You can use a variety of sources to populate your datasets such as:

  • Web: Our AI agents can navigate the Web and scrape data at scale. This is our bread and butter.

  • PDF: We can also extract unstructured data from PDFs.

  • Text: If you have plain text you want to structure, you can use this source.

  • SEC Filings: We also have a direct integration to the SEC if you want to extract data from their filings.

  • DocumentImage: We support any other document types through this endpoint. It does require users to convert their documents into images first.

Below are some examples of how you can start structuring runs on each source:

Web

from structify.sources import Web

structify.structure.run_async(
    dataset="employees",
    source=Web(starting_website="linkedin.com")
)

PDF

from structify.sources import PDF

structify.structure.run_async(
    name="employees",
    source=PDF(path="path/to/pdf")
)

Note

The path to the PDF will be the remote path of the document uploaded to Structify. For more information on how to upload documents, see the Using Documents in Structify section. Or you can check out the tutorials at Step 1: Upload the Relevant Documents.

Text

For text, you can either input the text directly or use a path to a text file uploaded to Structify.

from structify.sources import Text

structify.structure.run_async(
    dataset="employees",
    source=Text(content="Jane Doe is the CEO of ACME. Previously she was the Senior VP at EMCA.")
)
structify.structure.run_async(
    dataset="employees",
    source=Text(path="path/to/text")
)

SEC Filings

from structify.sources import SECFiling

structify.structure.run_async(
    dataset="employees",
    source=SECFiling(
        year=2021, # Optional
        quarter=3, # Optional
        accession_number="0000320193-21-000056" # Optional
    )
)

DocumentImage

from structify.sources import DocumentImage

structify.structure.run_async(
    dataset="employees",
    source=DocumentImage(path="path/to/image")
)

Viewing Your Datasets

Through this endpoint, we allow users to view either all entities or all the relationships in their dataset.
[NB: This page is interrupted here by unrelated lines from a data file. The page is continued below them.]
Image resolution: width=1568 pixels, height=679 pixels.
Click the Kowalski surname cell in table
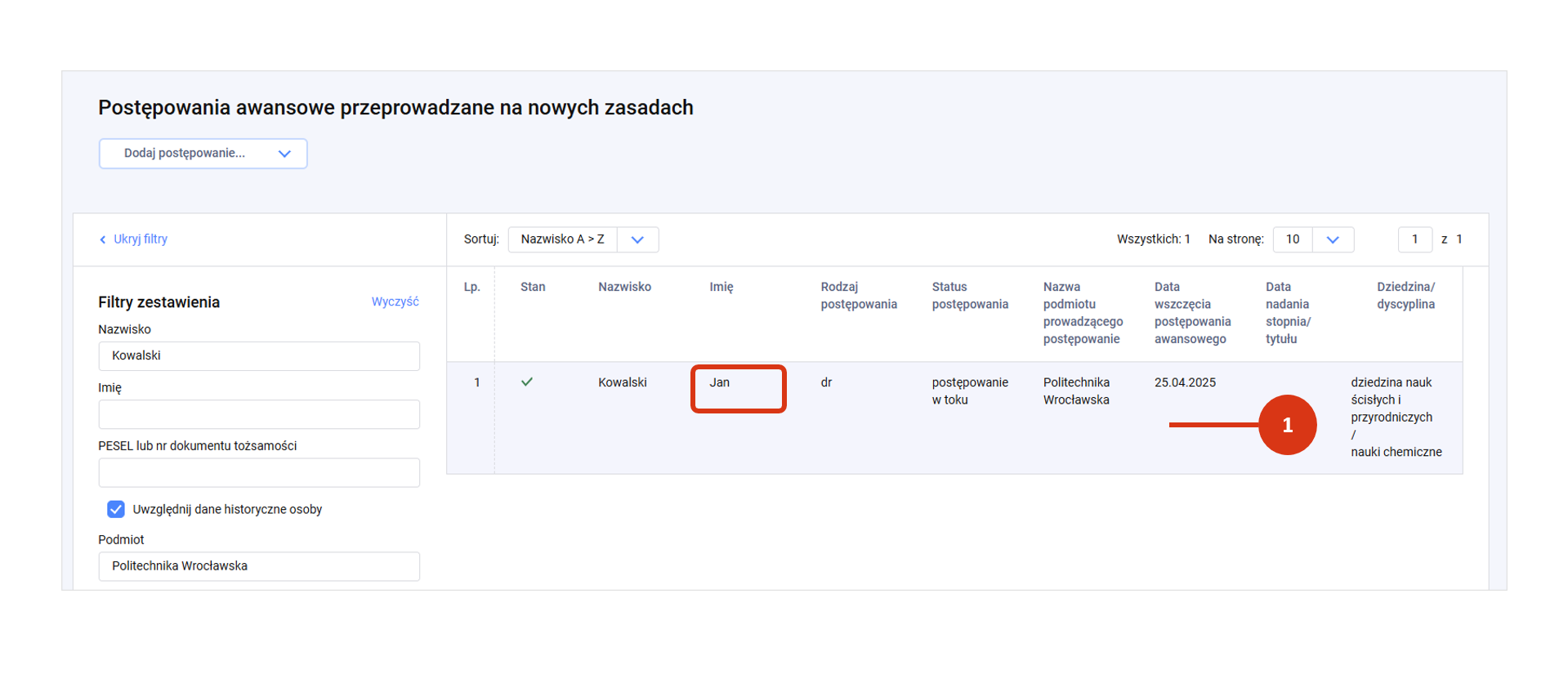623,382
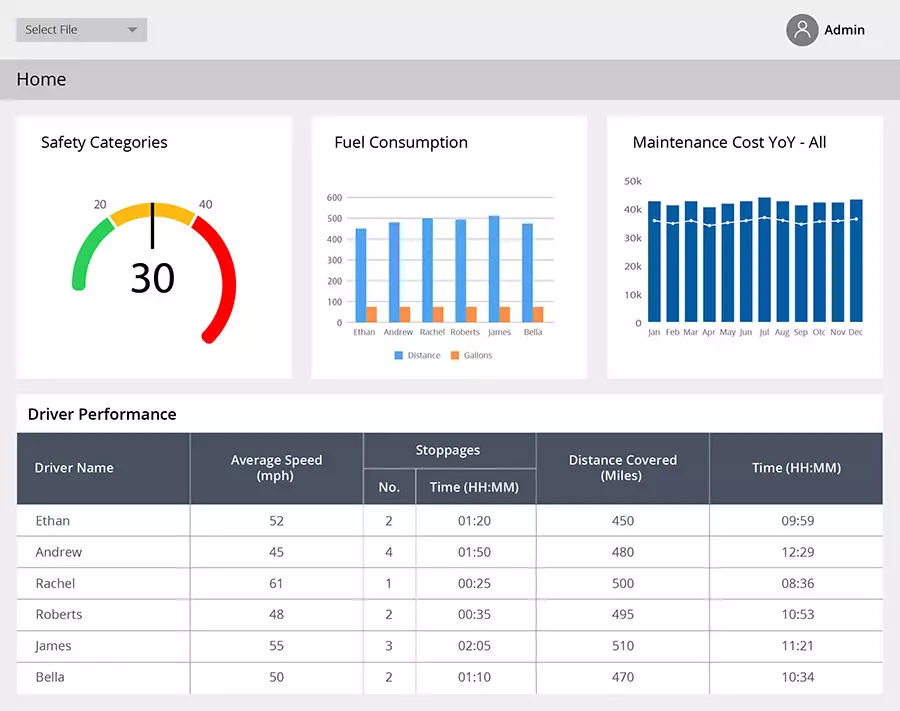900x711 pixels.
Task: Select Ethan's row in Driver Performance
Action: (53, 521)
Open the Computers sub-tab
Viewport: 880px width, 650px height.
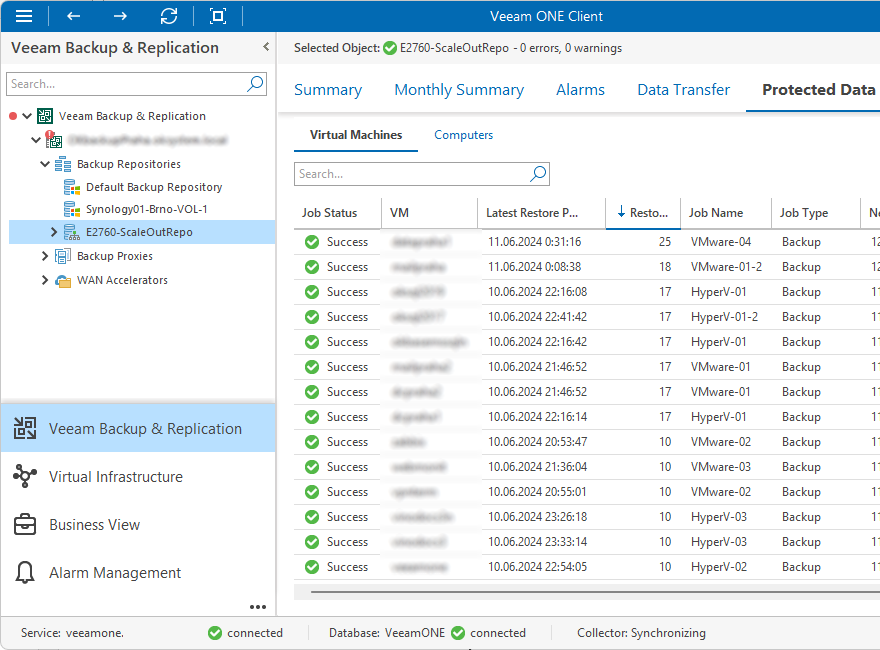tap(463, 134)
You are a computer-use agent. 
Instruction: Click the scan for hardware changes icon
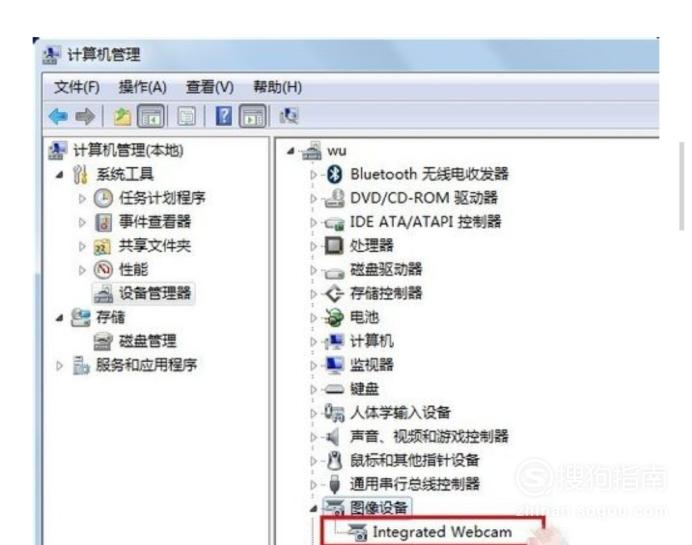(x=289, y=116)

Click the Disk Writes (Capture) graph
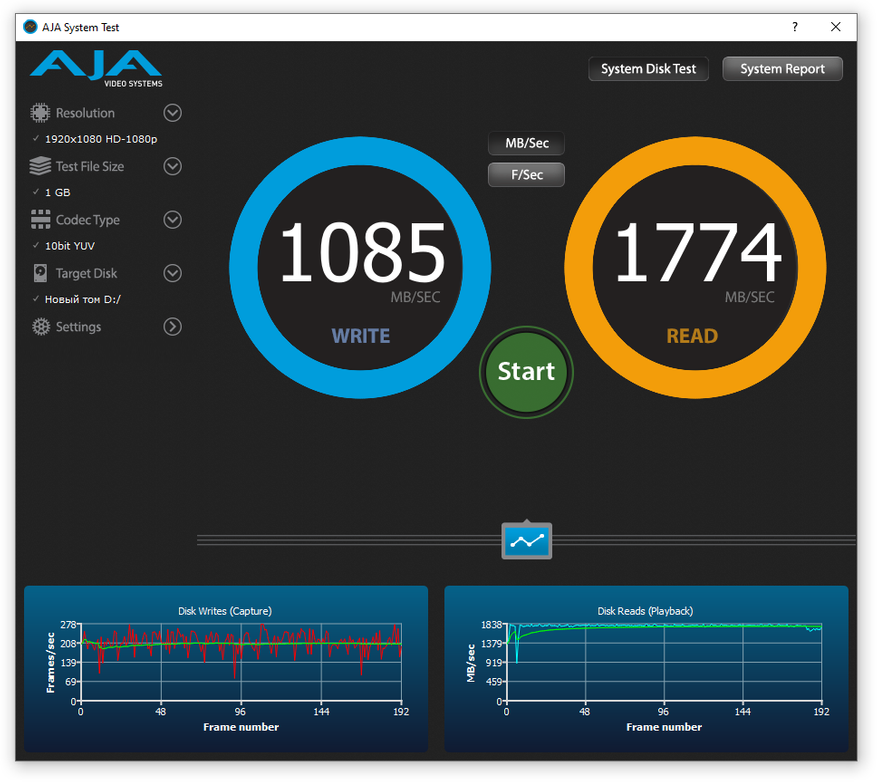click(240, 663)
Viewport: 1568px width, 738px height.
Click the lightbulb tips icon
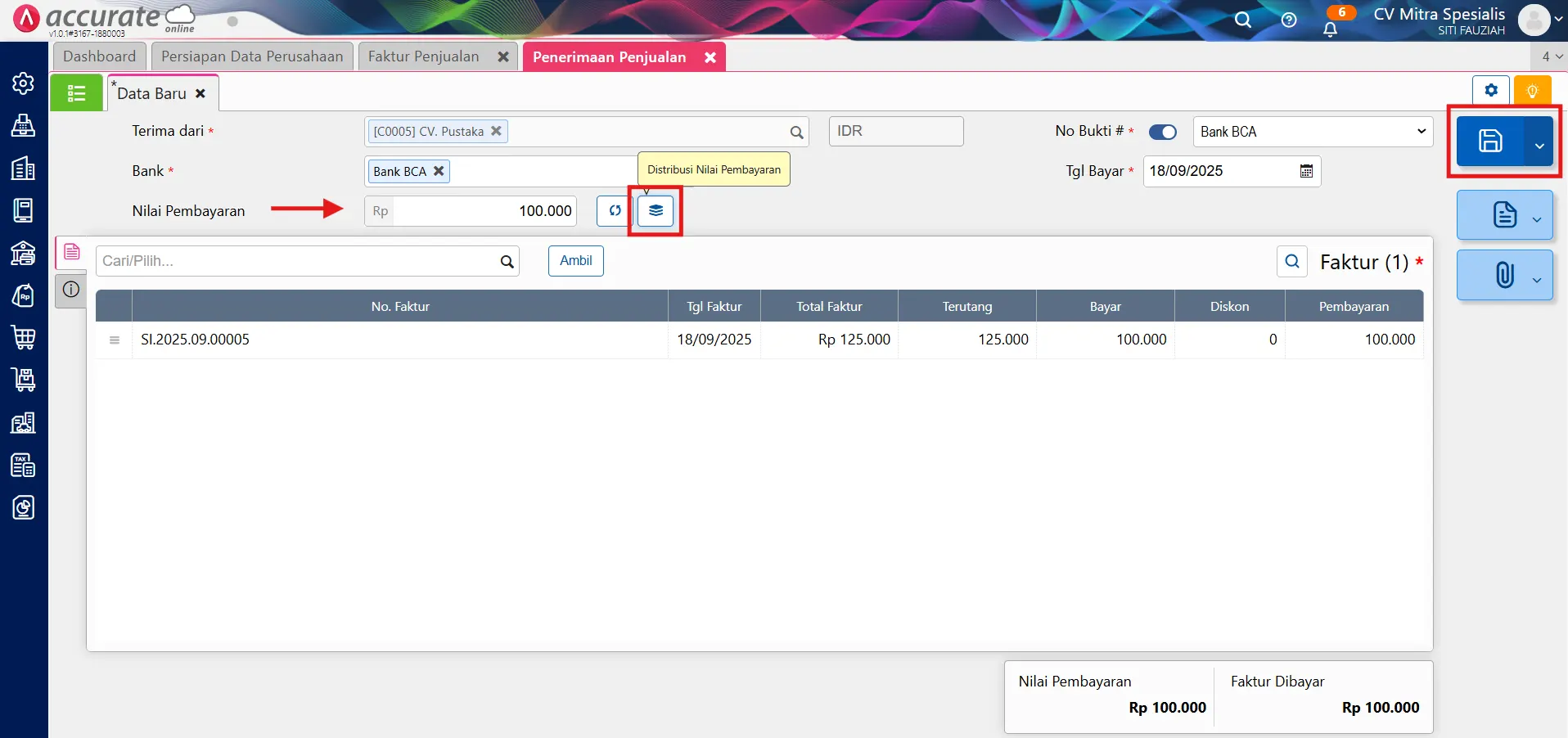coord(1532,91)
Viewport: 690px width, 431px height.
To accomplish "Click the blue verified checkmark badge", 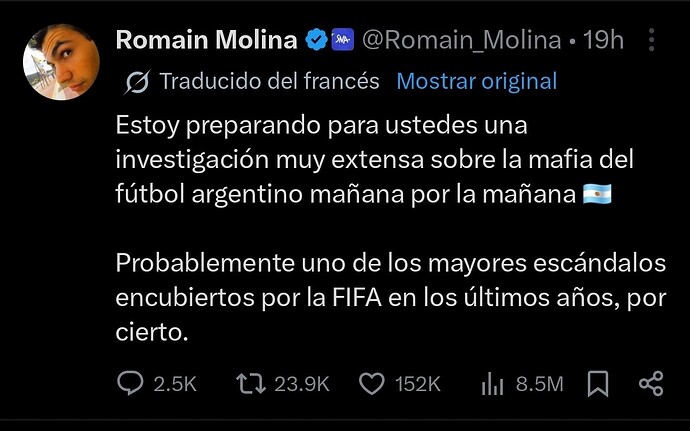I will tap(317, 40).
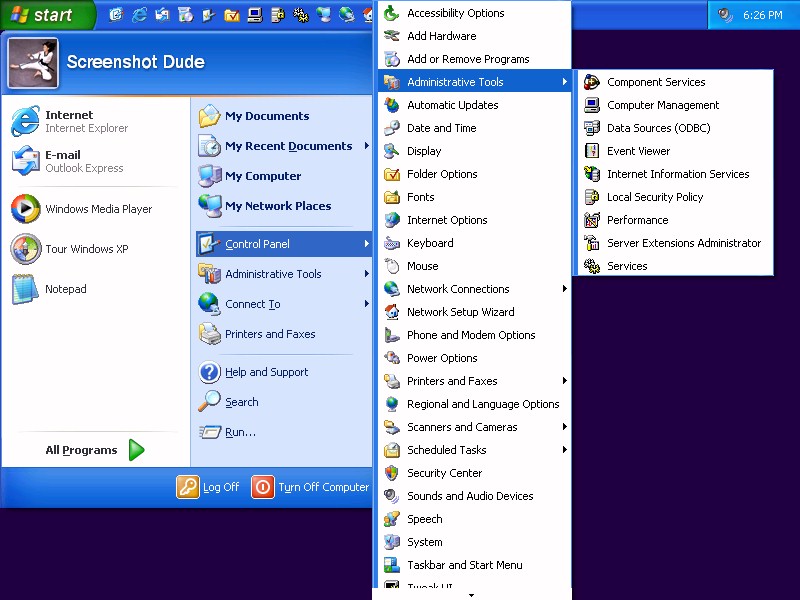Click the Sounds and Audio Devices icon

[x=392, y=496]
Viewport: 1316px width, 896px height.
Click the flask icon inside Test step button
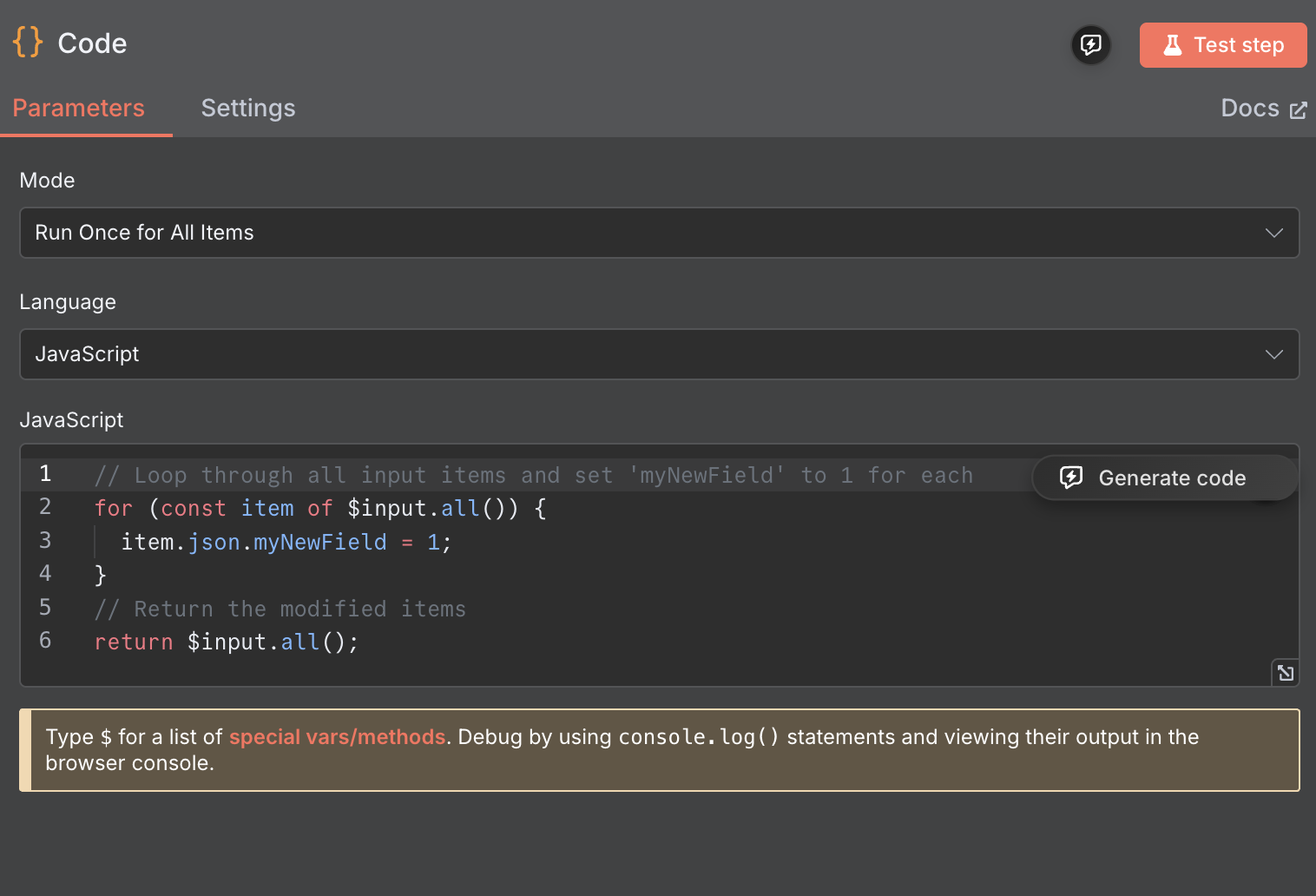(1174, 45)
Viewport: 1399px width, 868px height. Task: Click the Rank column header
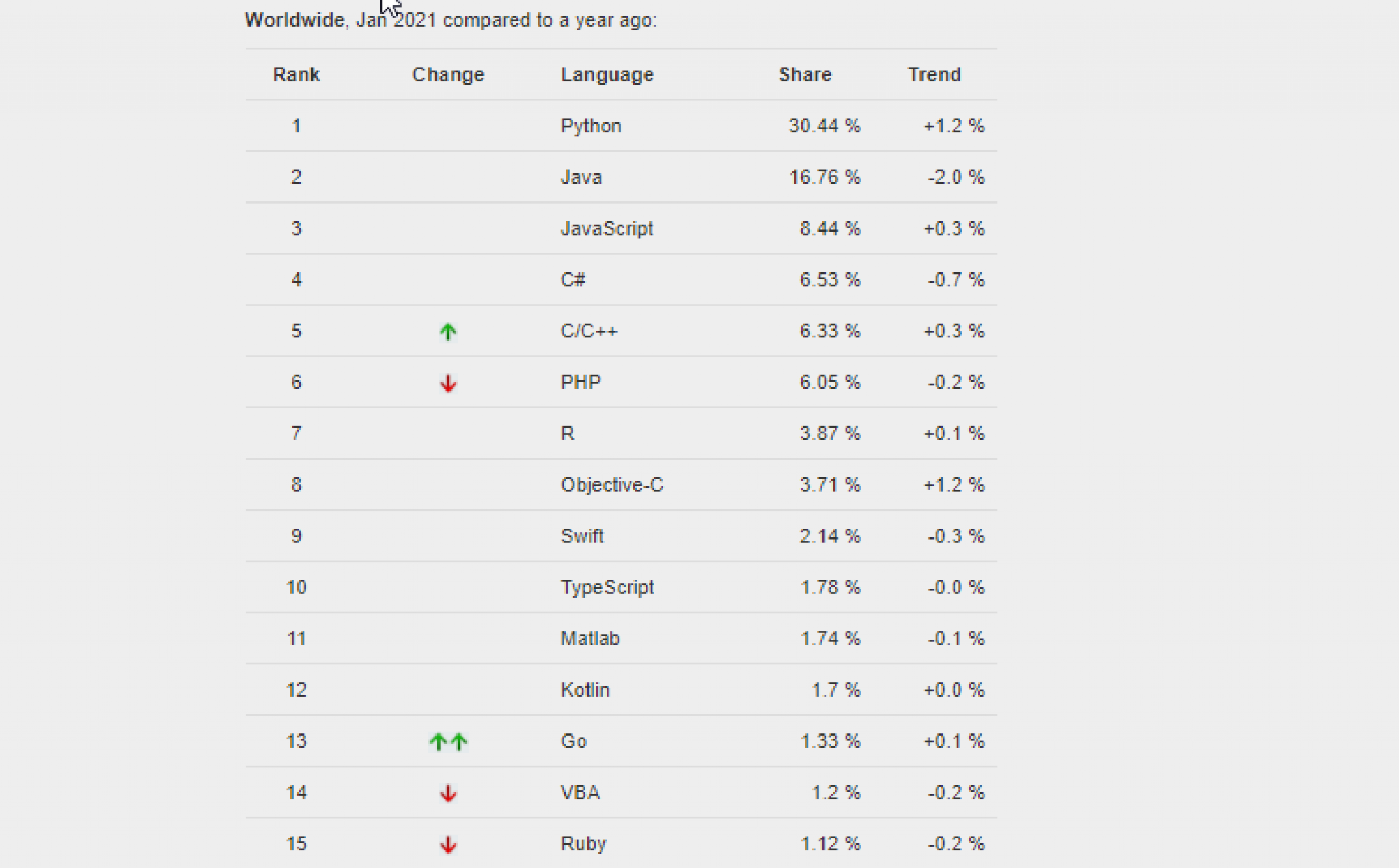296,74
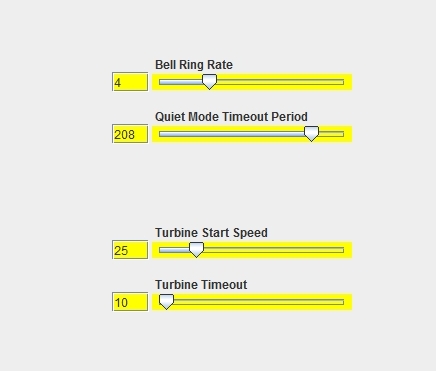
Task: Click the Turbine Timeout slider thumb
Action: coord(166,302)
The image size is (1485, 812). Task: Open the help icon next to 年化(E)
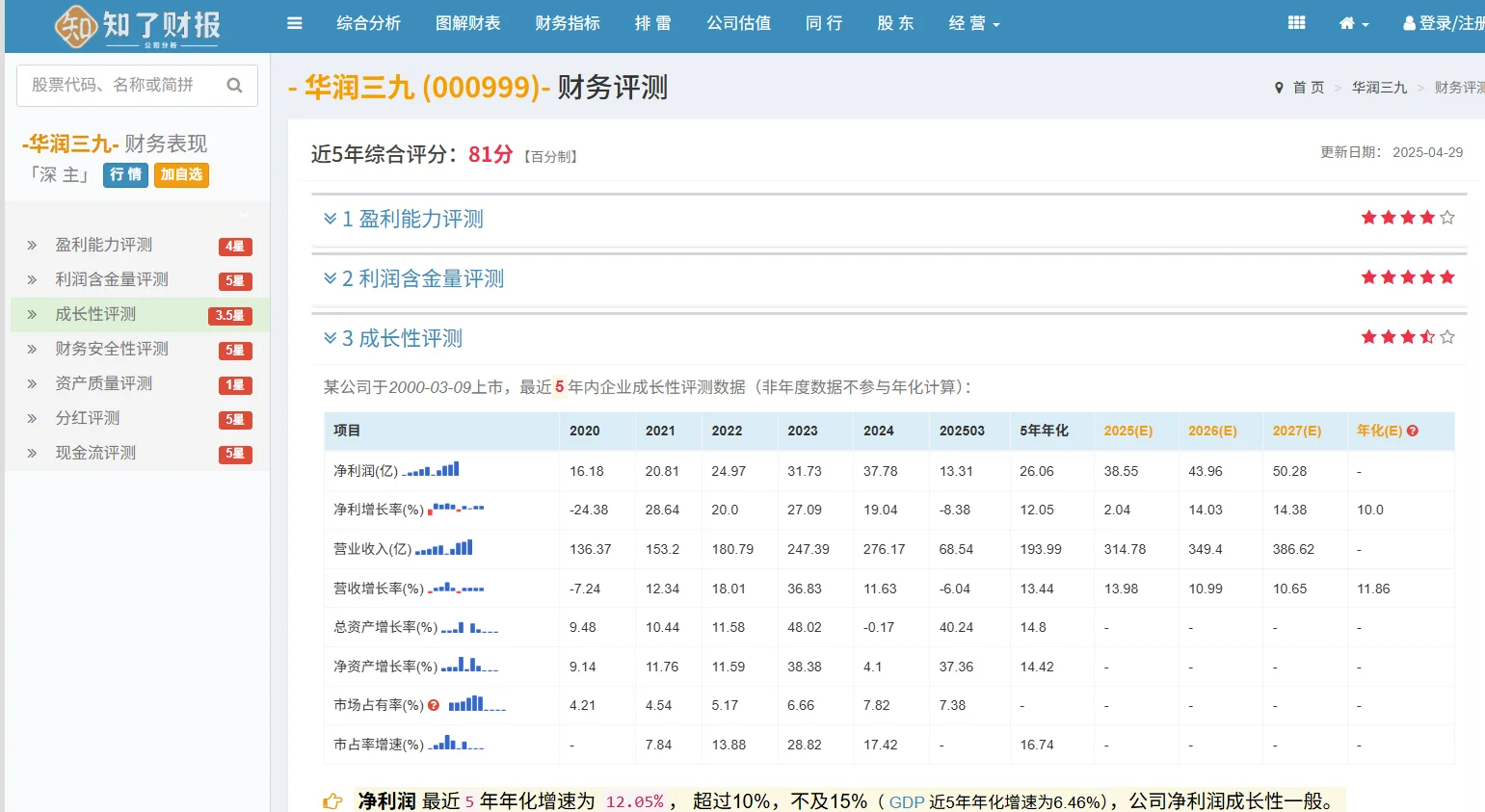[x=1412, y=431]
entities = structify.dataset.view(
    name="employees",
    requested_type="Entities" # The default value is "Entities", but we show it here for clarity
)

relationships = structify.dataset.view(
    name="employees",
    requested_type="Relationships"
)

The output for each is an iterator which we can use to view the dataset as follows:

for entity in entities:
    print(entity)

for relationship in relationships:
    print(relationship)

Tip

To view a particular type of entity or relationship, you can add the table_name or relationship_name parameter to the respective view call.

Note

Keep your eye out for the structify.datasets.refresh API call to update the data in your dataset.